● **Source excerpt**:

Time: 5-15 minutes (first build), faster with cached layers


image-list

List your Docker images (L2 atomic)

Syntax:

image-list [OPTIONS]

Options:

  • -a, --all - Show all images (not just yours)
  • -s, --size - Show image sizes
  • -d, --detailed - Show detailed info with Dockerfile locations
  • --guided - Educational mode

Examples:

image-list # List your images
image-list --all # List all images on server
image-list --detailed # Show detailed info with Dockerfile locations

# Example output:
# REPOSITORY TAG SIZE CREATED
# ds01-alice/my-project latest 8.2GB 2 days ago
# ds01-alice/experiment latest 7.9GB 1 week ago

image-update

Update existing image with package management (L2 atomic)

Syntax:

image-update [project-name] [OPTIONS]

Options:

  • --rebuild - Rebuild image without modifying Dockerfile
  • --no-cache - Force rebuild without cache
  • --add "pkg1 pkg2" - Add packages directly
  • --edit - Edit Dockerfile manually (advanced)
  • --help - Show help

Examples:

# Recommended: Interactive GUI
image-update # Select image, add/remove packages

# Advanced: After manual Dockerfile edit
image-update my-project --rebuild # Rebuild without prompts
image-update my-project --no-cache # Force complete rebuild

What it does:

  1. Without arguments: Opens interactive GUI to add/remove packages
  2. With --rebuild: Rebuilds from existing Dockerfile
  3. Uses layer cache for speed (unless --no-cache)

When to use:

  • No arguments (recommended): Add/remove packages via GUI
  • --rebuild: After manual Dockerfile edit
  • --no-cache: Force clean rebuild

image-delete

Remove Docker image (L2 atomic)

Syntax:

image-delete [image-name...] [OPTIONS]

Options:

  • --all - Delete all your images (with confirmation)
  • -f, --force - Force removal (stop/remove containers first)
  • --keep-dockerfile - Don't delete the associated Dockerfile
  • --guided - Educational mode

Examples:

image-delete my-project # Remove image (with confirmation)
image-delete img1 img2 img3 # Bulk delete multiple images
image-delete --all # Remove all your images
image-delete my-project --force # Force remove (stops containers first)
image-delete my-project --keep-dockerfile # Keep Dockerfile for later rebuild

Warning: Containers using this image must be removed first (or use --force)


Project Setup Commands

project-init

Complete project initialisation (L4 wizard)

● **Data provided**:
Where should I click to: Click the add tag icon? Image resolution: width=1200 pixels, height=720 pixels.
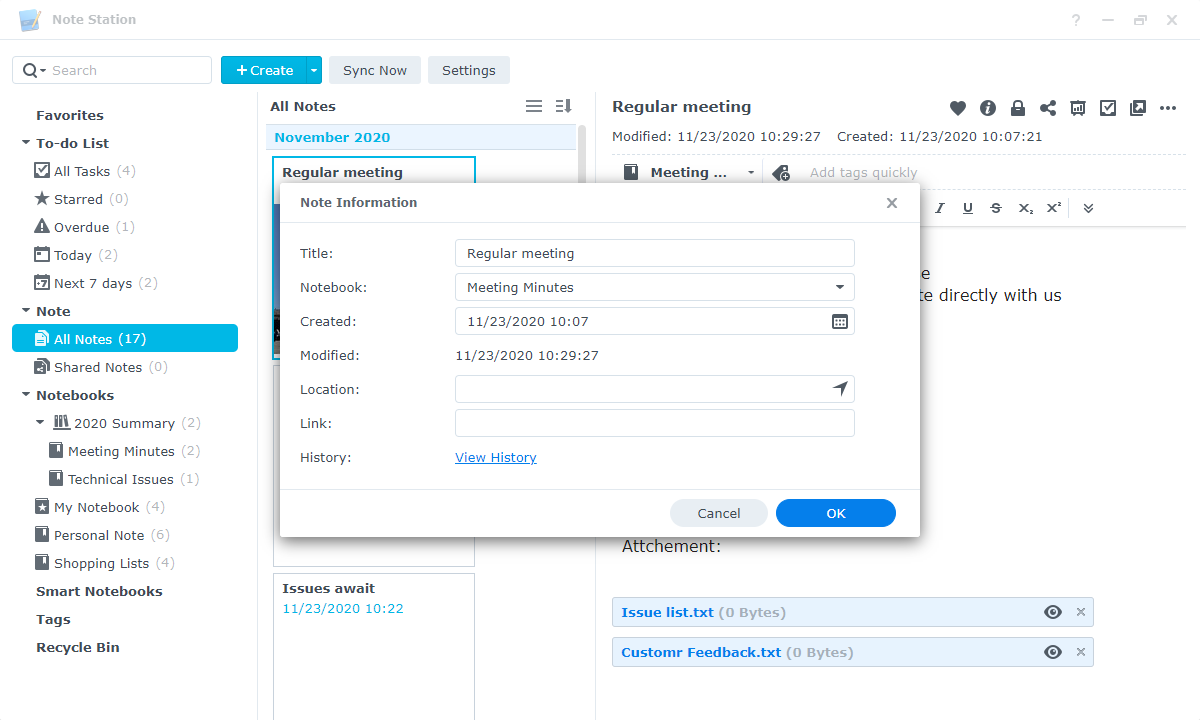781,173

● **Your goal**:
Please pick up the Docker image command reference after its last line and extend it in the same format. The data plays no part here.

● **The result**:
Syntax:

project-init [project-name] [OPTIONS]

Options:

  • --guided - Educational mode
  • --help - Show help

Examples:

# Interactive mode
project-init

# Specify project name
project-init my-research

What it does:

  1. dir-create - Creates ~/workspace/<project>/
  2. git-init - Initializes Git repository
  3. readme-create - Generates README.md
  4. image-create - Builds custom Docker image
  5. container-deploy - Deploys first container

Equivalent to running all those commands individually


project-launch

Launch container for existing project (L4 wizard)

Syntax:

project-launch [project-name] [OPTIONS]

Options:

  • --guided - Educational mode
  • --open - Start and enter terminal (skip prompt)
  • --background - Start in background (skip prompt)
  • --rebuild - Force rebuild image even if exists
  • --help - Show help

Examples:

# Interactive mode (select from project list)
project-launch

# Launch specific project
project-launch my-thesis

# Launch and enter terminal
project-launch my-thesis --open

# Force image rebuild
project-launch my-thesis --rebuild

What it does:

  1. Shows menu of projects in ~/workspace/ (if no name given)
  2. Checks if Docker image exists for project
  3. If no image: runs image-create automatically
  4. Runs container-deploy to start container

Key difference from container-deploy:

  • project-launch = Smart (handles image creation automatically)
  • container-deploy = Direct (requires image to exist)

dir-create

Create workspace directory (L2 atomic)

Syntax:

dir-create <project-name>

Examples:

# Create project directory
dir-create my-project

# Created: ~/workspace/my-project/

git-init

Initialize Git repository (L2 atomic)

Syntax:

git-init <project-name>

Examples:

# Initialize Git in workspace
git-init my-project

# Creates ~/workspace/my-project/.git/
# Adds .gitignore for Python/data science

readme-create

Generate README.md (L2 atomic)

Syntax:

readme-create <project-name>

Examples:

# Create README
readme-create my-project

# Generates ~/workspace/my-project/README.md
# with project template

User Setup Commands

user-setup

Complete onboarding wizard (L4 wizard)

Syntax:

user-setup

Aliases: user setup, new-user

Examples:

# Run onboarding
user-setup

What it does:

  1. ssh-setup - Creates SSH keys
  2. project-init - Initializes first project
  3. vscode-setup - Configures VSCode Remote (optional)

Time: 15-20 minutes

See: First-Time Setup Guide


ssh-setup

Configure SSH keys (L2 atomic)

Syntax:

ssh-setup [OPTIONS]

Options:

  • --key-type <type> - Key type (default: ed25519)
  • --no-passphrase - Create without passphrase
  • --help - Show help

Examples:

# Interactive setup
ssh-setup

# Non-interactive
ssh-setup --key-type ed25519 --no-passphrase

What it does:

  1. Generates SSH key pair
  2. Displays public key (add to GitHub/GitLab)
  3. Configures SSH agent (optional)

vscode-setup

Configure VSCode Remote (L2 atomic)

Syntax:

vscode-setup [OPTIONS]

Examples:

# Interactive setup
vscode-setup

# Generates VSCode config for remote development

See: VSCode Remote Guide


System Commands

dashboard

System status dashboard

Syntax:

dashboard [SECTION] [OPTIONS]

Options:

  • --watch, -w - Watch mode (2s refresh)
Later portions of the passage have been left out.